**What to do**
Reproduce word for word the portion of the sustainable fashion brands text below between "The folks at" and "Trees for Cities!", inclusive.

**Provided text**

**********

Insane in the Rain makes ecological rainwear that they call ‘happy jackets’. They’re made from old, recycled plastic bottles and single-use plastic and avoid using additional or newly-sourced plastic in any part of the journey from production to distribution. They estimate that each jacket keeps between 17 and 23 plastic bottles from roaming our oceans.
Organic Basics creates longer-lasting underwear, t-shirts and socks that are made from eco-friendly materials including organic cotton, recycled nylon and their innovative Silvertech. In their own words, “the purpose of using silver in our basics is to prevent the need for frequent washing. Wearing more and washing less is better for your clothes, as washing and drying can deteriorate all fabrics over time”.
They even plan to go a step further with their use of silver (which is totally safe and has powerful antimicrobial properties), by treating the garments with a low concentration of silver chloride sourced from recycled electronic, industrial and photographic silver waste.
The folks at Peep Eyewear refurbish and restore vintage glasses and sunglasses frames, returning them to their former glory and keeping them out of landfill. The frames come with cleaning cloths made from recycled PET plastic bottles, and they also offer a free reglazing and refurbishing service to encourage product longevity. Plus, they plant a tree for every pair of glasses or sunglasses sold, via charity Trees for Cities!
Untouched World uses an extensive range of sustainably grown fibres for their garments, such as Airewool, Ecodown and Mountainsilk, as well as GOTS certified organic dyes and water-based prints. They look at the total product life cycle and ensure their water use is minimised whilst recycling and waste recovery is optimised. Their affiliated charity, Untouched World Foundation, further promotes sustainability through their educational programmes.
Spreading the word
As with any revolution, it needs a critical mass to make an impact and drive change. So as well as committing to ethical and sustainable materials and processes, many revolutionary fashion brands make it part of their mission to inform and educate their consumers on the issues. Spreading the word and encouraging a movement.
Gung Ho creates sustainable clothing collections that carry meaning by using prints that illustrate environmental issues. Each collection is based around a specific topic – their current focus is called Food For Thought. Showcasing the impact that food has on the environment.

**********

**Entries shown**

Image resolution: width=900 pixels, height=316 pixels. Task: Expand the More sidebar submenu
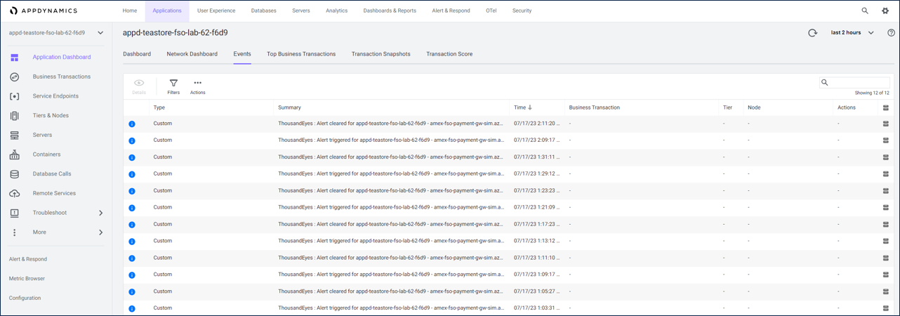(x=100, y=232)
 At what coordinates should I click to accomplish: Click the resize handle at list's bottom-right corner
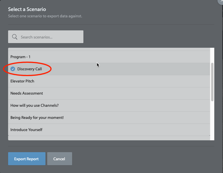pyautogui.click(x=209, y=135)
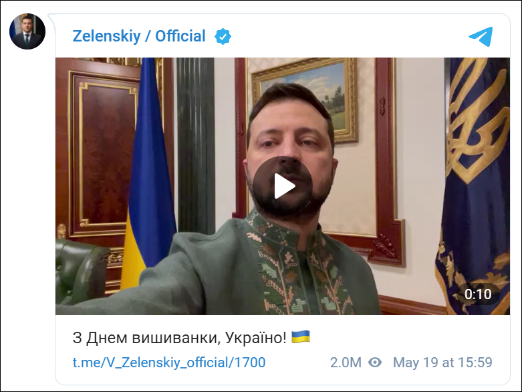Screen dimensions: 522x392
Task: Click the blue-yellow Ukrainian flag in video
Action: point(148,173)
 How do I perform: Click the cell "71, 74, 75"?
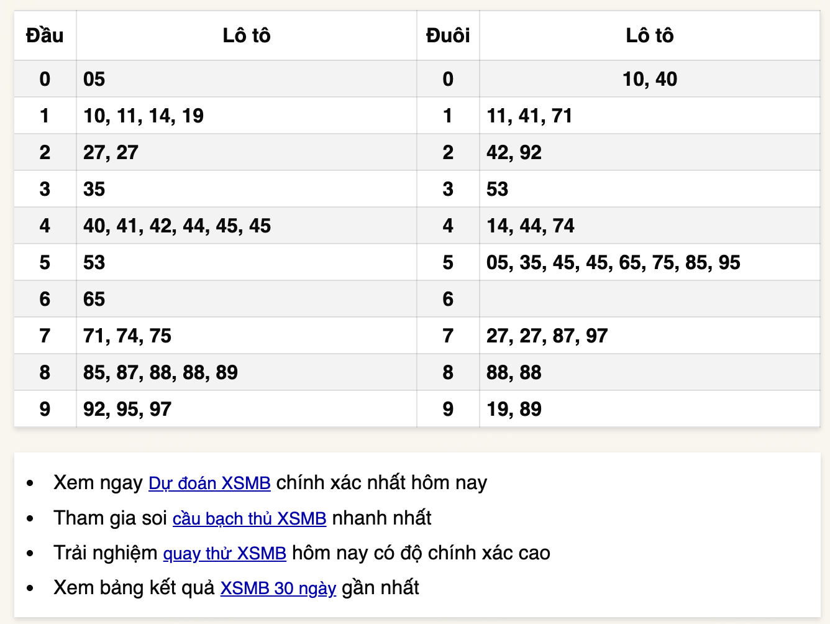127,336
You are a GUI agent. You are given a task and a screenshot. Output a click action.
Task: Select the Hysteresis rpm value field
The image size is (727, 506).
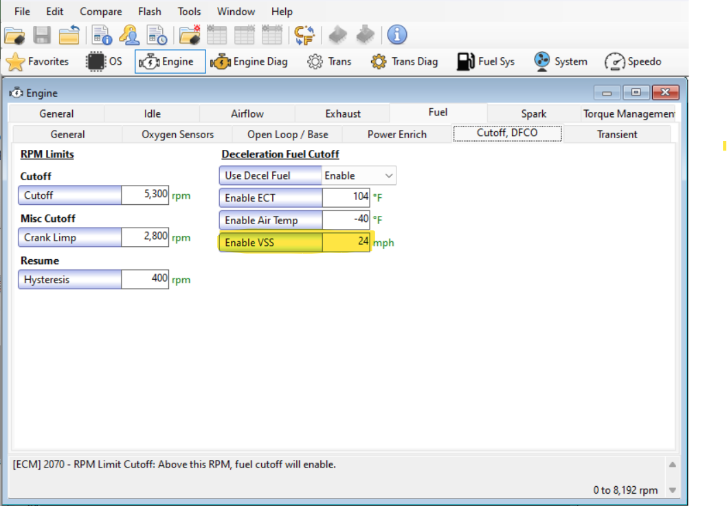(x=145, y=280)
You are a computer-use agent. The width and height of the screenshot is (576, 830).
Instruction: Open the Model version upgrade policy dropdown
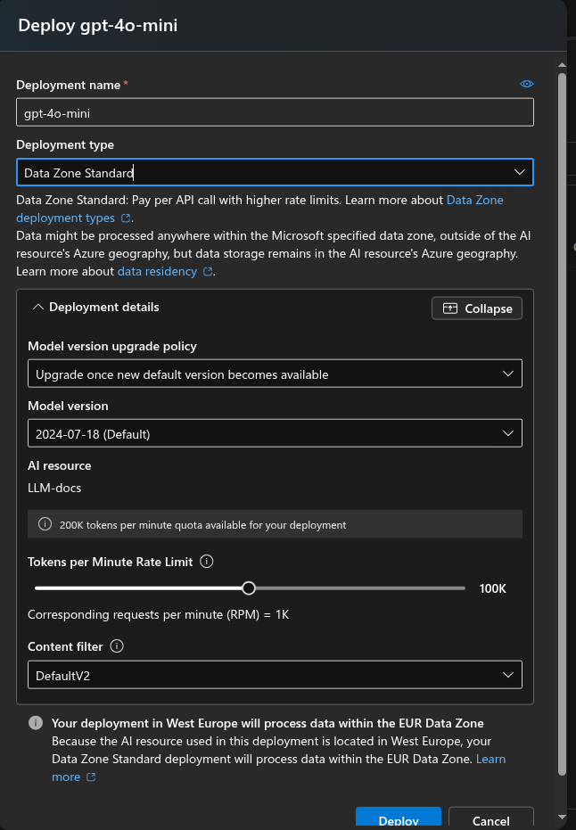pyautogui.click(x=508, y=373)
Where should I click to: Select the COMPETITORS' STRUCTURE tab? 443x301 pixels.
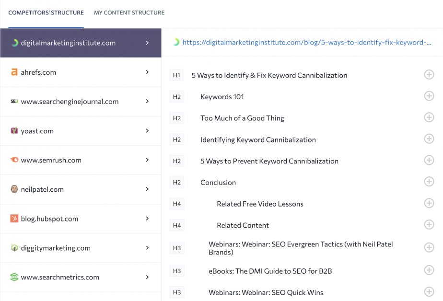(x=46, y=13)
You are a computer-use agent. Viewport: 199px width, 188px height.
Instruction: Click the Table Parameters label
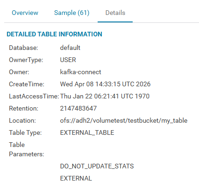[x=27, y=149]
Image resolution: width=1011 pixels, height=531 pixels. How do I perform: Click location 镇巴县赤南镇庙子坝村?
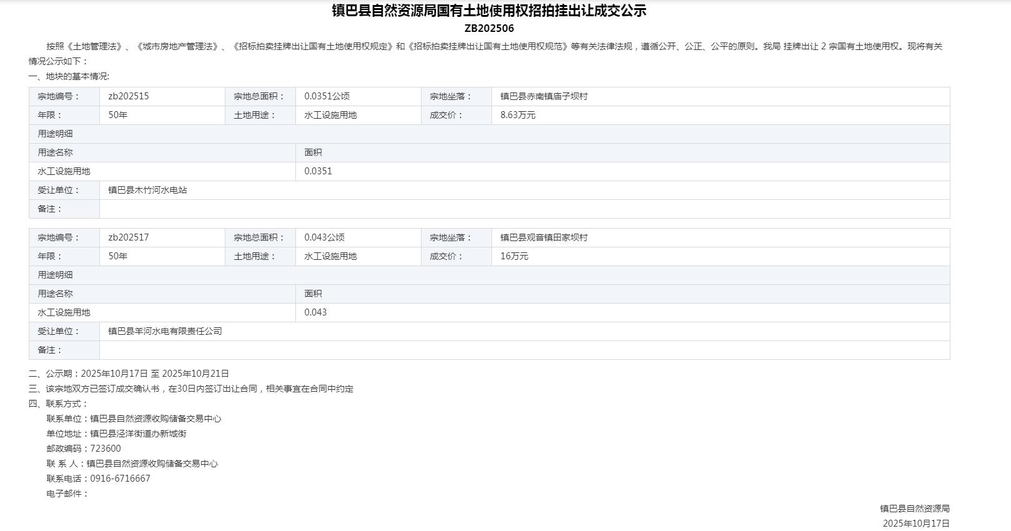click(544, 96)
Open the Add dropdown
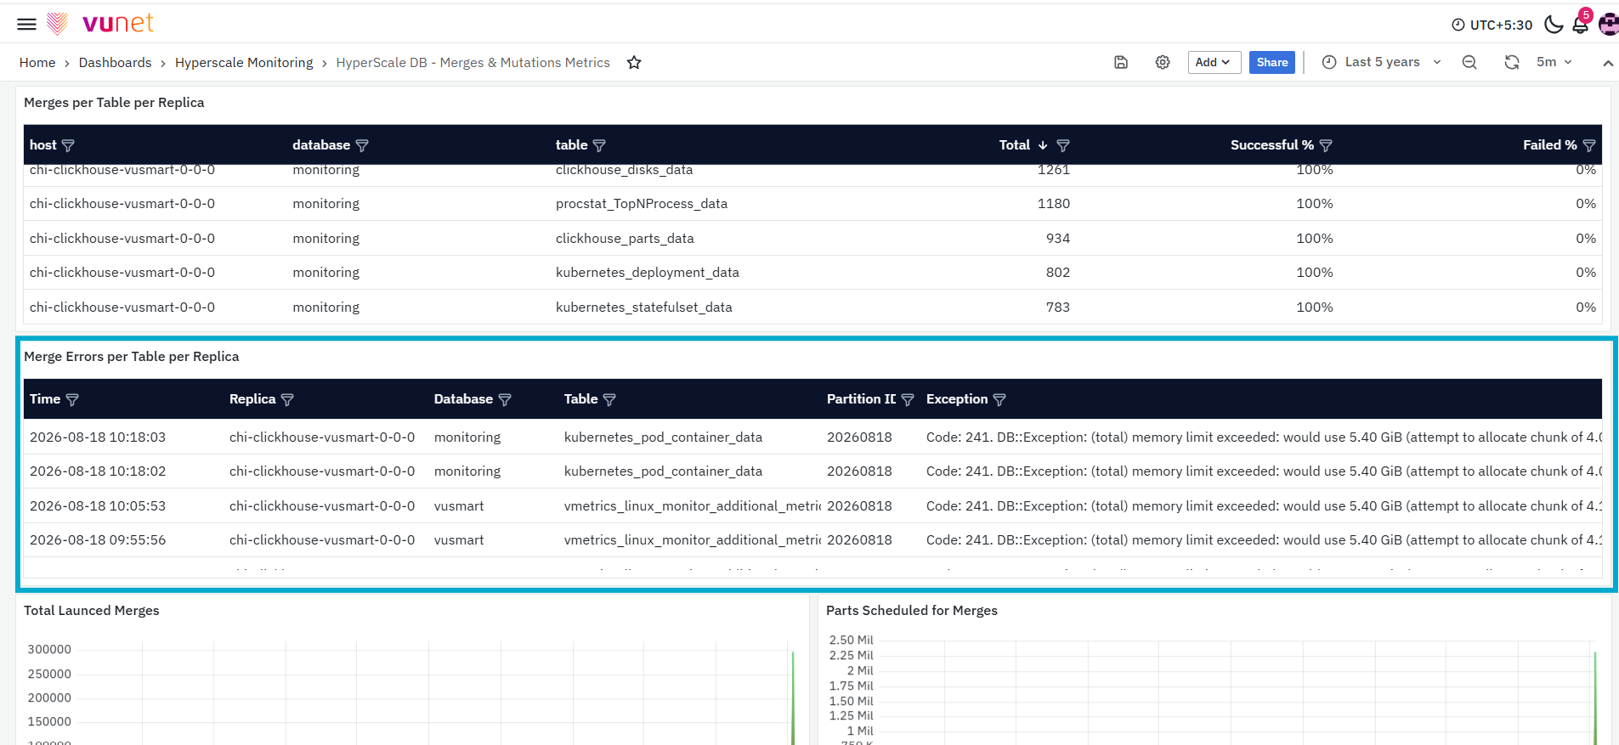Viewport: 1619px width, 745px height. pyautogui.click(x=1214, y=62)

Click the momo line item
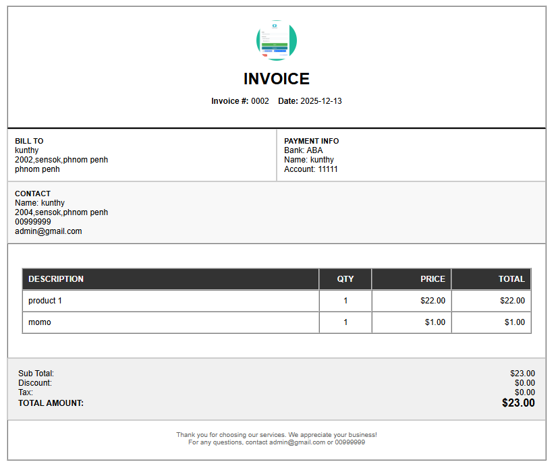pyautogui.click(x=39, y=322)
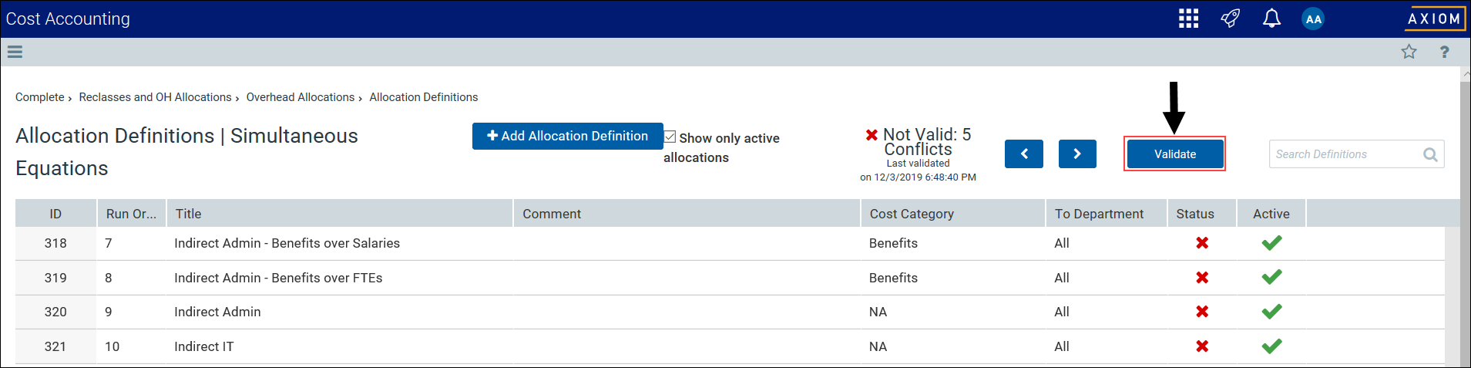Click the Active checkmark for ID 320
Image resolution: width=1471 pixels, height=368 pixels.
1271,312
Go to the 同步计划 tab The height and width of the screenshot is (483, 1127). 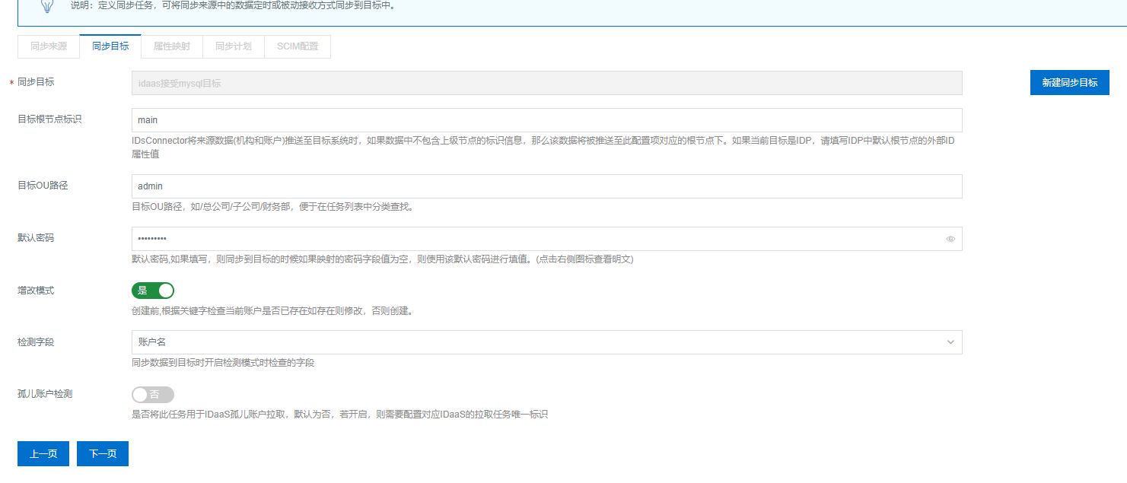click(234, 46)
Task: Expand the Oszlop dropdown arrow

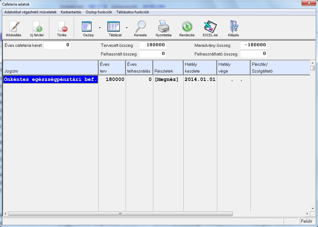Action: click(x=100, y=28)
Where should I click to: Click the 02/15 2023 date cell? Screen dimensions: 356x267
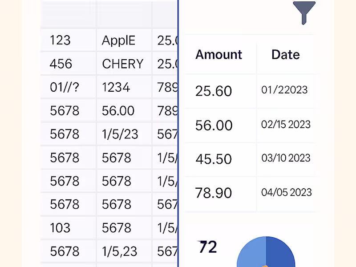pos(286,124)

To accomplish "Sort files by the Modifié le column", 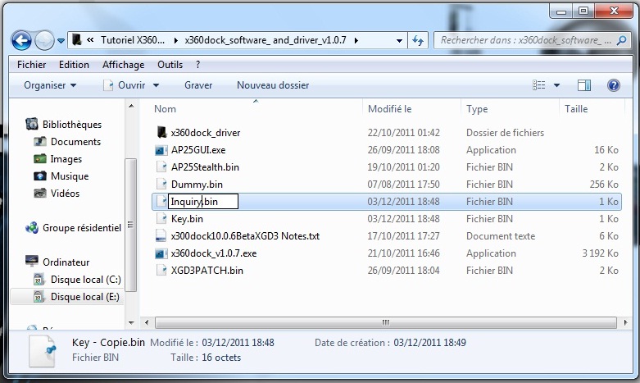I will click(x=390, y=109).
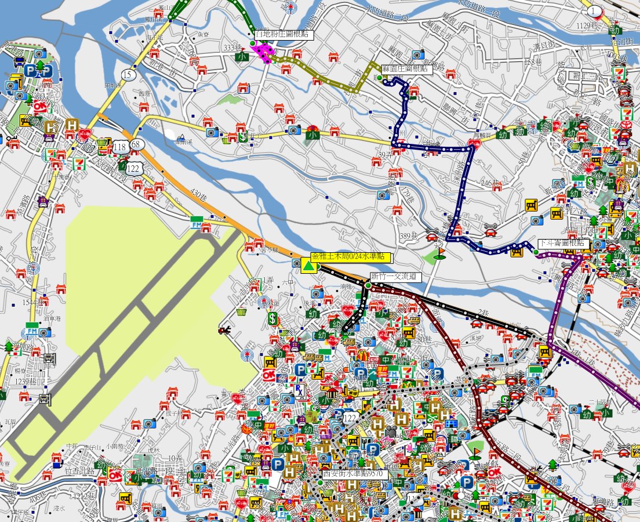Click the magenta track near 白地粉庄圖根點
This screenshot has width=640, height=522.
click(x=264, y=52)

**********

**Worked solution**
The folks at Peep Eyewear refurbish and restore vintage glasses and sunglasses frames, returning them to their former glory and keeping them out of landfill. The frames come with cleaning cloths made from recycled PET plastic bottles, and they also offer a free reglazing and refurbishing service to encourage product longevity. Plus, they plant a tree for every pair of glasses or sunglasses sold, via charity Trees for Cities!